As long as she was doing miraculous things, she had also shown us that she knew her letters and her numbers. I would line up those bright magnets for her and ask her to find me the A or the C or the E, and she would do it. I had the wherewithal to record this, because I knew that her doctors, they probably wouldn’t believe me if I told them. Because what they saw was a child who still didn’t speak, didn’t eat, and didn’t walk.

Around that time, we got what would become Esme’s second genetic finding. Again, a teeny-tiny little genetic change, in a gene called SCNAA. Yet again we were told that this didn’t explain the full picture of Esme either, but we had essentially reached the end of the line of the kinds of tests that the doctors could order until the science had advanced.

But, fortunately for us, two genetic researchers -- the kinds of people who find new genetic mutations and genes that other people haven’t found yet -- were interested in my daughter. They agreed to start combing through the wilds of Esme’s genes and try to find something new in her. In time, they found not one, but two more genetic mutations in her. Both of these mutations were in the parts of our human genome that science doesn’t really understand, that they are just beginning to explore. All we know is that they are there; we don’t know what they do.

Esme will be six in January. She does not speak, yet. She does not eat by mouth, yet. She does not walk, yet. She reads, she lights up rooms with her smile, she loves music, and she is singlehandedly the most determined person I have ever met. Still, six years in, almost six years in, her genetic conditions exist just on the outside of what we currently know about how the human genome works.

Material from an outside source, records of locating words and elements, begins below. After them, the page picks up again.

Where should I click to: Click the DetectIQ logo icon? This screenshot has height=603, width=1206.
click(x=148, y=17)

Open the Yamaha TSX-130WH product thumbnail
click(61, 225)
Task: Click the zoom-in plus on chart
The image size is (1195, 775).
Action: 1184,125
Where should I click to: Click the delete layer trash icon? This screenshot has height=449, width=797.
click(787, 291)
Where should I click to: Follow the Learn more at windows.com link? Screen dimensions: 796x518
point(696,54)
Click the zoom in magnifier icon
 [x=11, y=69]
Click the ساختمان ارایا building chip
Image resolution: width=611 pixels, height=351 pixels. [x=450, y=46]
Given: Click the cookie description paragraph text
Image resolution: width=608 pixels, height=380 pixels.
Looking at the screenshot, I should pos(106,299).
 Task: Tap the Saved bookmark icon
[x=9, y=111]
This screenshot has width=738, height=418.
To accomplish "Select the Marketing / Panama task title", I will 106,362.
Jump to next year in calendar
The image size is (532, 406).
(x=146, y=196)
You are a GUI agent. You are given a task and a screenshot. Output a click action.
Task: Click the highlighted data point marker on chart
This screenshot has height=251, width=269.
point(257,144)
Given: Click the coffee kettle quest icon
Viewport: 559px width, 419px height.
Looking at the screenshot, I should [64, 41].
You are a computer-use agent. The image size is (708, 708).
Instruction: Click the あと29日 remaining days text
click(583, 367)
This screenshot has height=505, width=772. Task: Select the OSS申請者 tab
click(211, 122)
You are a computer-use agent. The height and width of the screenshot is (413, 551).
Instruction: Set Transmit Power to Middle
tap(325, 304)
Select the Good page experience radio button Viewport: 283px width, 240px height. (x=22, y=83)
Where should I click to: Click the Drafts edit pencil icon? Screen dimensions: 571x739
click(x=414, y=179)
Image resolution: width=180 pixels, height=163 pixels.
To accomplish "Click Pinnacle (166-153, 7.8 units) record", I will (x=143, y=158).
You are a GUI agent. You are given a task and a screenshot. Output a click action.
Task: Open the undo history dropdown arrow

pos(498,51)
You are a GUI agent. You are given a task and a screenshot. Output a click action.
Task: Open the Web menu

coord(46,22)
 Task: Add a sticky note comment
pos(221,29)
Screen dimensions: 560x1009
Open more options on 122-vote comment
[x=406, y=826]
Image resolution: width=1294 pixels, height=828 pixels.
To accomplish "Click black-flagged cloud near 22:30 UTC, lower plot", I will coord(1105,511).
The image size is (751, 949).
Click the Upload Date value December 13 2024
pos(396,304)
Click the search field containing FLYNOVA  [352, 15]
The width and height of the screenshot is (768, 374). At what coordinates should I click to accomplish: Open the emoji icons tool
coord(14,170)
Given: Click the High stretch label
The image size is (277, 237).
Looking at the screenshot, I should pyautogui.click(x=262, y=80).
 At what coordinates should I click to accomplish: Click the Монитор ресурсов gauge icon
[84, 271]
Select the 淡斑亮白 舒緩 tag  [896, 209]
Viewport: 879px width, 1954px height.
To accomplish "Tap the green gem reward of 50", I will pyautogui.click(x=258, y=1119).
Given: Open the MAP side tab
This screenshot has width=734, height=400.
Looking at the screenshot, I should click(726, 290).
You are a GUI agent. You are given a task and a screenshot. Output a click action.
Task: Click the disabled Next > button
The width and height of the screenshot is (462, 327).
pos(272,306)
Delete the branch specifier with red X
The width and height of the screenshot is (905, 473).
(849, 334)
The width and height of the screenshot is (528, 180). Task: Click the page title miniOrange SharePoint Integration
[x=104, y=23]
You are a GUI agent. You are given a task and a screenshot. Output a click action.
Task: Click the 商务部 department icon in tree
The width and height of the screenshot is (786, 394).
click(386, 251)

I have to say that, at this point, I’ve come to understand that we may never know the secrets that are locked up in my daughter’s DNA, and that's okay. In some ways, actually, I think I might prefer the poetry of that unknown and unknowable in my daughter. Because, you see, people like my daughter have a lot to teach us about science, certainly. But they have a lot more to teach us about human difference and variation, about compassion and vulnerability, and about what unconditional love looks like.

I think about that, and I hang on to that a lot. Because, these days, science is so intertwined in my life that there are days I don’t know where it ends and my family begins. I also know that that magic that I envisioned when my daughter was growing inside of me -- it’s real too. There’s a magic that makes Esme perfectly Esme. It wasn’t the magic that I had envisioned when I was pregnant with her, when she was just a ball of cells growing inside of me, multiplying her genetic material, those four errors and maybe others over and over again. It wasn’t that magic, but it was even better. Thank you.